Fired Doctor Wins Lawsuit for Whistle-Blowing on Hospital’s Practice of “Double-Booking” Surgeons

Dr. James Holsapple, a prominent neurosurgeon was illegally forced out of his previous job at a New York Hospital, according to a judge. Holsapple blew the whistle on the practice of “double-booking” surgeons – where a senior, more competent surgeon would essentially oversee two junior surgeons. These junior surgeons perform the “bulk” of the surgery, while the senior surgeon shuffles between operating rooms and oversees the operations.

In this instance, Dr. Ross Moquin, a specialist in complex spine surgery was hired in 2006. Dr. Moquin was given permission to “routinely oversee two simultaneous surgeries in adjoining rooms.” Holsapple “raised immediate concerns” because he believed that the assisting surgeons were insufficiently qualified and that if there were to be any complications in the surgery, Moquin may be delayed in the other operating room and unable to assist with the surgery.

After Holsapple continuously raised concerns, the chairman of the neurosurgery department, Dr. Walter Hall reportedly said, “I’m tired of your complaints.” Hall then reduced Holsapple’s salary and minimized his responsibilities – by reducing his number of appointments, and demoting his position as residence coordinator, assurance officer, and pediatric surgeon.

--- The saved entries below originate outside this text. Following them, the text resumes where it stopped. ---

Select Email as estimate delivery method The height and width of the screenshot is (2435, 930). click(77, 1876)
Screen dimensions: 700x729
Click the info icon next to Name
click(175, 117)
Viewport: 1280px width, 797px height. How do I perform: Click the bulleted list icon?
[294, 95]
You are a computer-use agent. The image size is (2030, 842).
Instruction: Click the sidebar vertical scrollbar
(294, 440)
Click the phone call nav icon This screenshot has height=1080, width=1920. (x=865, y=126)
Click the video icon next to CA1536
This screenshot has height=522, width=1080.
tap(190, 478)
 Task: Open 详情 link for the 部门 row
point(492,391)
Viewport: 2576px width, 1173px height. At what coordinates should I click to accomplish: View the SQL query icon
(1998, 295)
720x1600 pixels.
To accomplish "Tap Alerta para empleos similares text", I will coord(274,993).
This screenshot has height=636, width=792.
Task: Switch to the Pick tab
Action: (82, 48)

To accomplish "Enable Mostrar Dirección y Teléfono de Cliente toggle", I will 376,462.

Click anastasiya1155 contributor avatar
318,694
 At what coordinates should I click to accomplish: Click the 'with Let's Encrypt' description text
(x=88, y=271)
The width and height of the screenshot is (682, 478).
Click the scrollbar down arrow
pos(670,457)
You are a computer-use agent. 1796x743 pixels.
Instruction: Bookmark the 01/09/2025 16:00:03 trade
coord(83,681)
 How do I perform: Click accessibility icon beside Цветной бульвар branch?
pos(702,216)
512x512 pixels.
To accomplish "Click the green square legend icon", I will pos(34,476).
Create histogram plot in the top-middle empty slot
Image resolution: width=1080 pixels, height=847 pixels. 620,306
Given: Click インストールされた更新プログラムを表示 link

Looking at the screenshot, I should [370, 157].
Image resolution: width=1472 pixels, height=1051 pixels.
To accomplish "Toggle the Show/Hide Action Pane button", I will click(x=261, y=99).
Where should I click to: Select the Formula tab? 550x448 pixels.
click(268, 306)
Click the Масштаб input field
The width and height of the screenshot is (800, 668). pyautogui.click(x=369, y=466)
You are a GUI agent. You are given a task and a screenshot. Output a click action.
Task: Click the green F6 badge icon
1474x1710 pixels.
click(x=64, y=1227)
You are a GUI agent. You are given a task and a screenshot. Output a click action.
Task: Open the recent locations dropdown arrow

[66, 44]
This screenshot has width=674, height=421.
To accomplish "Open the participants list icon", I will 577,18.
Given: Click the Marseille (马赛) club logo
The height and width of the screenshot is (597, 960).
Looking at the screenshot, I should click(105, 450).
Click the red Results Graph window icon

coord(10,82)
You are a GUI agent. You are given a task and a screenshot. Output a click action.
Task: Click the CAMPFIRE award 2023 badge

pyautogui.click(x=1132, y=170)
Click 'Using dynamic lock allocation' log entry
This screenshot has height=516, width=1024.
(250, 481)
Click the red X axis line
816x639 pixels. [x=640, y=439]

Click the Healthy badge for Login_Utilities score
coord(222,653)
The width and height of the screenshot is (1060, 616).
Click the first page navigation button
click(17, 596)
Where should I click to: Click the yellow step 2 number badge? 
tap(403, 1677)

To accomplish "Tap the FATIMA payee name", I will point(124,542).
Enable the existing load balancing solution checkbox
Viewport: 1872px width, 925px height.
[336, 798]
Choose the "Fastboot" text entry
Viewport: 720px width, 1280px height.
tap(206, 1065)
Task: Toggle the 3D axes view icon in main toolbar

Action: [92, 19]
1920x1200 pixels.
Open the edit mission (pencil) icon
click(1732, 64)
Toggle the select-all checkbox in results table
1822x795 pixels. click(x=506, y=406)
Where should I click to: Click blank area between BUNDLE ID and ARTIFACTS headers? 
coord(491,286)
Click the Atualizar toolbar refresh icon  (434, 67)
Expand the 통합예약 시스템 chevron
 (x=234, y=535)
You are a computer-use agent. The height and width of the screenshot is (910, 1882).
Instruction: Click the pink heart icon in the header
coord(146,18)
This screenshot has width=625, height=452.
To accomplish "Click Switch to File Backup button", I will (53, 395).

Holsapple left Syracuse (or, was pushed out, depending on whom is asked) in 2009 for Boston.

As the case finally wound through the courts, Holsapple was recently awarded $88,277 in lost wages – a number that could be as high as $150,000 when interest is included. Furthermore, Holsapple has been vindicated over his concerns for “double-booking” surgeries. According to the Boston Globe, many hospitals have now restricted so-called concurrent surgery, and the United States Senate Finance Committee has begun investigations with the ultimate aim to curb the practice. In addition, the State Board of Registration in Medicine is now requiring that surgeons document each time they enter or leave an operating room, as well as identify any other medical personal who will help with the procedures. This information will be required as part of a patient’s informed consent – so each patient will be aware and have the opportunity to decline “double-booking” surgeons.